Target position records

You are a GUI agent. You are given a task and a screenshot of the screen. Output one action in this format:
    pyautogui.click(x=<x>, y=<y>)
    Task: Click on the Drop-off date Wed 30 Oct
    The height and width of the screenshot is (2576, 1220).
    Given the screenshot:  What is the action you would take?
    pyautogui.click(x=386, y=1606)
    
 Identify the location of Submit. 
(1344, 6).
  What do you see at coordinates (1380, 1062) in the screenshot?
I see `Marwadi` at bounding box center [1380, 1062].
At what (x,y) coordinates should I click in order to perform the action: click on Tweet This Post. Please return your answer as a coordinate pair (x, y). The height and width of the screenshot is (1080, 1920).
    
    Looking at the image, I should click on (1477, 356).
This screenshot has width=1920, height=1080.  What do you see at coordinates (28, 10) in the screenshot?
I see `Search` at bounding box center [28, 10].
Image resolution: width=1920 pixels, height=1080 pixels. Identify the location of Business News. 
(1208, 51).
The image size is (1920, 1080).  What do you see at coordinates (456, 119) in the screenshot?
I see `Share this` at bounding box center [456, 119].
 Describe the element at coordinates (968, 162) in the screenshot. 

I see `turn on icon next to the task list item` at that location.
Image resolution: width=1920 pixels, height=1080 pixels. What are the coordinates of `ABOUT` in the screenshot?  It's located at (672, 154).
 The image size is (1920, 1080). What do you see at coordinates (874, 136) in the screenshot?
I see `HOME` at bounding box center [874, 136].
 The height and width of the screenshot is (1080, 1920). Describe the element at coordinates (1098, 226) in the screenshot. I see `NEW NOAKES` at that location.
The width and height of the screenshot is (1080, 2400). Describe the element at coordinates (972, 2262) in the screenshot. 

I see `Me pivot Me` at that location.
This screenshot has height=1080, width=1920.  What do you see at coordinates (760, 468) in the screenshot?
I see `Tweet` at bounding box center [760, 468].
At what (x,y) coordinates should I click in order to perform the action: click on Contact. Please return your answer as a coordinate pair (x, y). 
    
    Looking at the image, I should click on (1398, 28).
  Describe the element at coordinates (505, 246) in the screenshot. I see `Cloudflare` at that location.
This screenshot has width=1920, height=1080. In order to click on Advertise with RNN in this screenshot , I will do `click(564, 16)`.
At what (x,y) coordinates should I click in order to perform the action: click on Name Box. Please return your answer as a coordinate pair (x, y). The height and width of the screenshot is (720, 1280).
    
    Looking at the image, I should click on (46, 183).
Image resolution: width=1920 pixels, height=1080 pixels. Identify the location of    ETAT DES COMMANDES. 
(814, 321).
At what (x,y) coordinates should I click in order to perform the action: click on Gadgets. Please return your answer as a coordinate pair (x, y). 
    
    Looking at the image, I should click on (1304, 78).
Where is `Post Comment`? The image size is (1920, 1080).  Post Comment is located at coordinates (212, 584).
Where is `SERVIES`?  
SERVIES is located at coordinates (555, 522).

■ WRITTEN INSTRUCTION ■
Extract every line of the material above, reproducing each one without any change.

■ CORRECT RESPONSE ■
You are a GUI agent. You are given a task and a screenshot of the screen. Output one action in this format:
    pyautogui.click(x=<x>, y=<y>)
    Task: Click on the Drop-off date Wed 30 Oct
    The height and width of the screenshot is (2576, 1220).
    Given the screenshot:  What is the action you would take?
    pyautogui.click(x=386, y=1606)
    
 Identify the location of Submit. 
(1344, 6).
  What do you see at coordinates (1380, 1062) in the screenshot?
I see `Marwadi` at bounding box center [1380, 1062].
At what (x,y) coordinates should I click in order to perform the action: click on Tweet This Post. Please return your answer as a coordinate pair (x, y). The height and width of the screenshot is (1080, 1920).
    
    Looking at the image, I should click on (1477, 356).
This screenshot has width=1920, height=1080.  What do you see at coordinates (28, 10) in the screenshot?
I see `Search` at bounding box center [28, 10].
Image resolution: width=1920 pixels, height=1080 pixels. Identify the location of Business News. 
(1208, 51).
The image size is (1920, 1080).  What do you see at coordinates (456, 119) in the screenshot?
I see `Share this` at bounding box center [456, 119].
 Describe the element at coordinates (968, 162) in the screenshot. 

I see `turn on icon next to the task list item` at that location.
Image resolution: width=1920 pixels, height=1080 pixels. What are the coordinates of `ABOUT` in the screenshot?  It's located at (672, 154).
 The image size is (1920, 1080). What do you see at coordinates (874, 136) in the screenshot?
I see `HOME` at bounding box center [874, 136].
 The height and width of the screenshot is (1080, 1920). Describe the element at coordinates (1098, 226) in the screenshot. I see `NEW NOAKES` at that location.
The width and height of the screenshot is (1080, 2400). Describe the element at coordinates (972, 2262) in the screenshot. 

I see `Me pivot Me` at that location.
This screenshot has height=1080, width=1920.  What do you see at coordinates (760, 468) in the screenshot?
I see `Tweet` at bounding box center [760, 468].
At what (x,y) coordinates should I click in order to perform the action: click on Contact. Please return your answer as a coordinate pair (x, y). 
    
    Looking at the image, I should click on (1398, 28).
  Describe the element at coordinates (505, 246) in the screenshot. I see `Cloudflare` at that location.
This screenshot has width=1920, height=1080. In order to click on Advertise with RNN in this screenshot , I will do `click(564, 16)`.
At what (x,y) coordinates should I click in order to perform the action: click on Name Box. Please return your answer as a coordinate pair (x, y). The height and width of the screenshot is (720, 1280).
    
    Looking at the image, I should click on (46, 183).
Image resolution: width=1920 pixels, height=1080 pixels. Identify the location of    ETAT DES COMMANDES. 
(814, 321).
At what (x,y) coordinates should I click in order to perform the action: click on Gadgets. Please return your answer as a coordinate pair (x, y). 
    
    Looking at the image, I should click on (1304, 78).
Where is `Post Comment`? The image size is (1920, 1080).  Post Comment is located at coordinates (212, 584).
Where is `SERVIES`?  
SERVIES is located at coordinates (555, 522).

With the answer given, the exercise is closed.